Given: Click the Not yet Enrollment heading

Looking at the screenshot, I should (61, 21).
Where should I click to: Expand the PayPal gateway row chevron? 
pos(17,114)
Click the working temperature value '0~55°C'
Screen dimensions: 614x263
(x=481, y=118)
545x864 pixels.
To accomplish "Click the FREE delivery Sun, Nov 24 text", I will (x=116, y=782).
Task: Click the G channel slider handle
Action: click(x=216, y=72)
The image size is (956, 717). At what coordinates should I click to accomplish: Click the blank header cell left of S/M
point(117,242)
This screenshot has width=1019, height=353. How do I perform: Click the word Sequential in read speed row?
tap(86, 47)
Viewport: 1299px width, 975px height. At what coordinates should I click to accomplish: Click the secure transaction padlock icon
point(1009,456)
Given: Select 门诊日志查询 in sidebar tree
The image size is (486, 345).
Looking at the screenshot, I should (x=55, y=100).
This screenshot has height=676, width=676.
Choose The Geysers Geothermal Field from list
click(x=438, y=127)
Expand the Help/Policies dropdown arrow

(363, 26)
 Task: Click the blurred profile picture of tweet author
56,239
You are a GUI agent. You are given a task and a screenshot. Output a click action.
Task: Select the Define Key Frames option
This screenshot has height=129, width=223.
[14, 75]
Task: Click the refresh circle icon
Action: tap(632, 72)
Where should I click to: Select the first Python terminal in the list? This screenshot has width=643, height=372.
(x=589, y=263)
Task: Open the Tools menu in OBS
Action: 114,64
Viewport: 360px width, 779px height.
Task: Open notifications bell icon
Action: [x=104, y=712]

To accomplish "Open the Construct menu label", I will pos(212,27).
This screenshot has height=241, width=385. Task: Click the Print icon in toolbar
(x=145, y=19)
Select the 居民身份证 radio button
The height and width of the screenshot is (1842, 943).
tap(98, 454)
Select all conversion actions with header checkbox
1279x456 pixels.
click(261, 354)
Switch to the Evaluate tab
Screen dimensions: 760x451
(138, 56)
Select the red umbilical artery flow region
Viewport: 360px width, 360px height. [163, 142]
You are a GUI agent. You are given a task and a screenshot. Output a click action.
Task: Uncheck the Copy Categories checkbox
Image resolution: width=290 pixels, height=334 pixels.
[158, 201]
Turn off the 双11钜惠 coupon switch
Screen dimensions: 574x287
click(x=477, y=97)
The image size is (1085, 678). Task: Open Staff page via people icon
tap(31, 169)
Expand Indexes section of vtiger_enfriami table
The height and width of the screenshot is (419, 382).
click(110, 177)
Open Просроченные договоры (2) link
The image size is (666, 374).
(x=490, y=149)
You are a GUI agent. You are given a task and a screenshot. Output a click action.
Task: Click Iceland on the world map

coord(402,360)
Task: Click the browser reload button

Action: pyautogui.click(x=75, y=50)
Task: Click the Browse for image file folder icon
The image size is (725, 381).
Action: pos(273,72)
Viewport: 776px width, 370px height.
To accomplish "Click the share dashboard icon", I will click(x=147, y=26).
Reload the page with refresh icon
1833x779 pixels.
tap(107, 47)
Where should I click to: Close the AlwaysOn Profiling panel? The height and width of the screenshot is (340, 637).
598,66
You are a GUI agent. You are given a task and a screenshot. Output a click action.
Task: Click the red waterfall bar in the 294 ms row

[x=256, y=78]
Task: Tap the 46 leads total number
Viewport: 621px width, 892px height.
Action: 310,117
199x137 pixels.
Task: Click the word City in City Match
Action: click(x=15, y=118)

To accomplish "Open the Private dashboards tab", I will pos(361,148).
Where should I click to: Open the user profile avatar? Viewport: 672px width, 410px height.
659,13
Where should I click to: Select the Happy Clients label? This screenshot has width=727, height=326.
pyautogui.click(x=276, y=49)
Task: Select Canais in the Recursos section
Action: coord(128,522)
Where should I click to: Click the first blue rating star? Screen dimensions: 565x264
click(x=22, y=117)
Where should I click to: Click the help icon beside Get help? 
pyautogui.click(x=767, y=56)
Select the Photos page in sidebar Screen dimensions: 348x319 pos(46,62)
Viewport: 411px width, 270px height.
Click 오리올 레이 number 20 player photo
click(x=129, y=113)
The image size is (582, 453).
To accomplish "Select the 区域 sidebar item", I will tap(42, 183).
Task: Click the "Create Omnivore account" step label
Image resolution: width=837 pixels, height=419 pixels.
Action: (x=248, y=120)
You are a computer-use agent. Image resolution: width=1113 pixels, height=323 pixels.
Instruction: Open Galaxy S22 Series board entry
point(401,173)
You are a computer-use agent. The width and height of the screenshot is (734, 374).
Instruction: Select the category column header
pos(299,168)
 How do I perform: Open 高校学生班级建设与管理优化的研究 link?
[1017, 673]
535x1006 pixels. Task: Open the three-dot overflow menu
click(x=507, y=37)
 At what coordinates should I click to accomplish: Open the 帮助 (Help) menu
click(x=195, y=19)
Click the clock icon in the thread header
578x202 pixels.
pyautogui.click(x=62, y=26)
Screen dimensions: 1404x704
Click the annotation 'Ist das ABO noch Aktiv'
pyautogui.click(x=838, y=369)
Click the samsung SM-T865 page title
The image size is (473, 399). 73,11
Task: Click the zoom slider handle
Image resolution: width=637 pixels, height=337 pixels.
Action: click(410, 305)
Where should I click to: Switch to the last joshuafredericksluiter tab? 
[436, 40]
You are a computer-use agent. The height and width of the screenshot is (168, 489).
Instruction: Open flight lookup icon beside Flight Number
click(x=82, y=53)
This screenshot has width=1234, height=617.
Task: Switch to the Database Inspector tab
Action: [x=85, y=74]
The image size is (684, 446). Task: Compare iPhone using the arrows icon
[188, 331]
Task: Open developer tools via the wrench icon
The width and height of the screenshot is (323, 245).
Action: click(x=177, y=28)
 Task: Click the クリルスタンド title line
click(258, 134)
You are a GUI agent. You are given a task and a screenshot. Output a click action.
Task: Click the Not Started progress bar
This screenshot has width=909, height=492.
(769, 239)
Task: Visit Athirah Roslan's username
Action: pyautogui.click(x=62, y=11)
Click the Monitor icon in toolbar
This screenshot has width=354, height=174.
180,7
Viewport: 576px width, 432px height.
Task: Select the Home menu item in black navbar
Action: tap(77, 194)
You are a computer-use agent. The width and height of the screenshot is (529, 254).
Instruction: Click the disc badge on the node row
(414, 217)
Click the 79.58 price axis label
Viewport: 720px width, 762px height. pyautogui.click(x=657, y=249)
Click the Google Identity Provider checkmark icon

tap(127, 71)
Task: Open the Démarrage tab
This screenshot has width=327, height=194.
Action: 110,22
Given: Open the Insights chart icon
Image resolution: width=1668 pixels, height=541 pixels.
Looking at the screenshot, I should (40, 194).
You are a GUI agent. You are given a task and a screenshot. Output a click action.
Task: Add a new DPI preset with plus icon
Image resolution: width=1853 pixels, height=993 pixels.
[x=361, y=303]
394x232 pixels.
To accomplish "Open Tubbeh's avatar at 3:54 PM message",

▶ Problem requirements
Repeat the entries above verbatim.

▶ Reply
Given: Click the Not yet Enrollment heading

Looking at the screenshot, I should (61, 21).
Where should I click to: Expand the PayPal gateway row chevron? 
pos(17,114)
Click the working temperature value '0~55°C'
Screen dimensions: 614x263
(x=481, y=118)
545x864 pixels.
To accomplish "Click the FREE delivery Sun, Nov 24 text", I will (x=116, y=782).
Task: Click the G channel slider handle
Action: click(x=216, y=72)
The image size is (956, 717). At what coordinates should I click to accomplish: Click the blank header cell left of S/M
point(117,242)
This screenshot has width=1019, height=353. How do I perform: Click the word Sequential in read speed row?
tap(86, 47)
Viewport: 1299px width, 975px height. At what coordinates should I click to accomplish: Click the secure transaction padlock icon
point(1009,456)
Given: Select 门诊日志查询 in sidebar tree
The image size is (486, 345).
Looking at the screenshot, I should (x=55, y=100).
This screenshot has height=676, width=676.
Choose The Geysers Geothermal Field from list
click(x=438, y=127)
Expand the Help/Policies dropdown arrow

(363, 26)
 Task: Click the blurred profile picture of tweet author
56,239
You are a GUI agent. You are given a task and a screenshot. Output a click action.
Task: Select the Define Key Frames option
This screenshot has height=129, width=223.
[14, 75]
Task: Click the refresh circle icon
Action: tap(632, 72)
Where should I click to: Select the first Python terminal in the list? This screenshot has width=643, height=372.
(x=589, y=263)
Task: Open the Tools menu in OBS
Action: 114,64
Viewport: 360px width, 779px height.
Task: Open notifications bell icon
Action: [x=104, y=712]

To accomplish "Open the Construct menu label", I will pos(212,27).
This screenshot has height=241, width=385. Task: Click the Print icon in toolbar
(x=145, y=19)
Select the 居民身份证 radio button
The height and width of the screenshot is (1842, 943).
tap(98, 454)
Select all conversion actions with header checkbox
1279x456 pixels.
click(261, 354)
Switch to the Evaluate tab
Screen dimensions: 760x451
(138, 56)
Select the red umbilical artery flow region
Viewport: 360px width, 360px height. [163, 142]
You are a GUI agent. You are given a task and a screenshot. Output a click action.
Task: Uncheck the Copy Categories checkbox
Image resolution: width=290 pixels, height=334 pixels.
[158, 201]
Turn off the 双11钜惠 coupon switch
Screen dimensions: 574x287
click(x=477, y=97)
The image size is (1085, 678). Task: Open Staff page via people icon
tap(31, 169)
Expand Indexes section of vtiger_enfriami table
The height and width of the screenshot is (419, 382).
click(110, 177)
Open Просроченные договоры (2) link
The image size is (666, 374).
(x=490, y=149)
You are a GUI agent. You are given a task and a screenshot. Output a click action.
Task: Click Iceland on the world map

coord(402,360)
Task: Click the browser reload button

Action: pyautogui.click(x=75, y=50)
Task: Click the Browse for image file folder icon
The image size is (725, 381).
Action: pos(273,72)
Viewport: 776px width, 370px height.
To accomplish "Click the share dashboard icon", I will click(x=147, y=26).
Reload the page with refresh icon
1833x779 pixels.
tap(107, 47)
Where should I click to: Close the AlwaysOn Profiling panel? The height and width of the screenshot is (340, 637).
598,66
You are a GUI agent. You are given a task and a screenshot. Output a click action.
Task: Click the red waterfall bar in the 294 ms row

[x=256, y=78]
Task: Tap the 46 leads total number
Viewport: 621px width, 892px height.
Action: 310,117
199x137 pixels.
Task: Click the word City in City Match
Action: click(x=15, y=118)

To accomplish "Open the Private dashboards tab", I will pos(361,148).
Where should I click to: Open the user profile avatar? Viewport: 672px width, 410px height.
659,13
Where should I click to: Select the Happy Clients label? This screenshot has width=727, height=326.
pyautogui.click(x=276, y=49)
Task: Select Canais in the Recursos section
Action: coord(128,522)
Where should I click to: Click the first blue rating star? Screen dimensions: 565x264
click(x=22, y=117)
Where should I click to: Click the help icon beside Get help? 
pyautogui.click(x=767, y=56)
Select the Photos page in sidebar Screen dimensions: 348x319 pos(46,62)
Viewport: 411px width, 270px height.
Click 오리올 레이 number 20 player photo
click(x=129, y=113)
The image size is (582, 453).
To accomplish "Select the 区域 sidebar item", I will tap(42, 183).
Task: Click the "Create Omnivore account" step label
Image resolution: width=837 pixels, height=419 pixels.
Action: (x=248, y=120)
You are a computer-use agent. Image resolution: width=1113 pixels, height=323 pixels.
Instruction: Open Galaxy S22 Series board entry
point(401,173)
You are a computer-use agent. The width and height of the screenshot is (734, 374).
Instruction: Select the category column header
pos(299,168)
 How do I perform: Open 高校学生班级建设与管理优化的研究 link?
[1017, 673]
535x1006 pixels. Task: Open the three-dot overflow menu
click(x=507, y=37)
 At what coordinates should I click to accomplish: Open the 帮助 (Help) menu
click(x=195, y=19)
Click the clock icon in the thread header
578x202 pixels.
pyautogui.click(x=62, y=26)
Screen dimensions: 1404x704
Click the annotation 'Ist das ABO noch Aktiv'
pyautogui.click(x=838, y=369)
Click the samsung SM-T865 page title
The image size is (473, 399). 73,11
Task: Click the zoom slider handle
Image resolution: width=637 pixels, height=337 pixels.
Action: click(410, 305)
Where should I click to: Switch to the last joshuafredericksluiter tab? 
[436, 40]
You are a computer-use agent. The height and width of the screenshot is (168, 489).
Instruction: Open flight lookup icon beside Flight Number
click(x=82, y=53)
This screenshot has width=1234, height=617.
Task: Switch to the Database Inspector tab
Action: [x=85, y=74]
The image size is (684, 446). Task: Compare iPhone using the arrows icon
[188, 331]
Task: Open developer tools via the wrench icon
The width and height of the screenshot is (323, 245).
Action: click(x=177, y=28)
 Task: Click the クリルスタンド title line
click(258, 134)
You are a GUI agent. You are given a task and a screenshot. Output a click action.
Task: Click the Not Started progress bar
This screenshot has width=909, height=492.
(769, 239)
Task: Visit Athirah Roslan's username
Action: pyautogui.click(x=62, y=11)
Click the Monitor icon in toolbar
This screenshot has width=354, height=174.
180,7
Viewport: 576px width, 432px height.
Task: Select the Home menu item in black navbar
Action: tap(77, 194)
You are a computer-use agent. The width and height of the screenshot is (529, 254).
Instruction: Click the disc badge on the node row
(414, 217)
Click the 79.58 price axis label
Viewport: 720px width, 762px height. pyautogui.click(x=657, y=249)
Click the Google Identity Provider checkmark icon

tap(127, 71)
Task: Open the Démarrage tab
This screenshot has width=327, height=194.
Action: 110,22
Given: Open the Insights chart icon
Image resolution: width=1668 pixels, height=541 pixels.
Looking at the screenshot, I should (40, 194).
You are a GUI agent. You are given a task and a screenshot. Output a click action.
Task: Add a new DPI preset with plus icon
Image resolution: width=1853 pixels, height=993 pixels.
[x=361, y=303]
394x232 pixels.
To accomplish "Open Tubbeh's avatar at 3:54 PM message",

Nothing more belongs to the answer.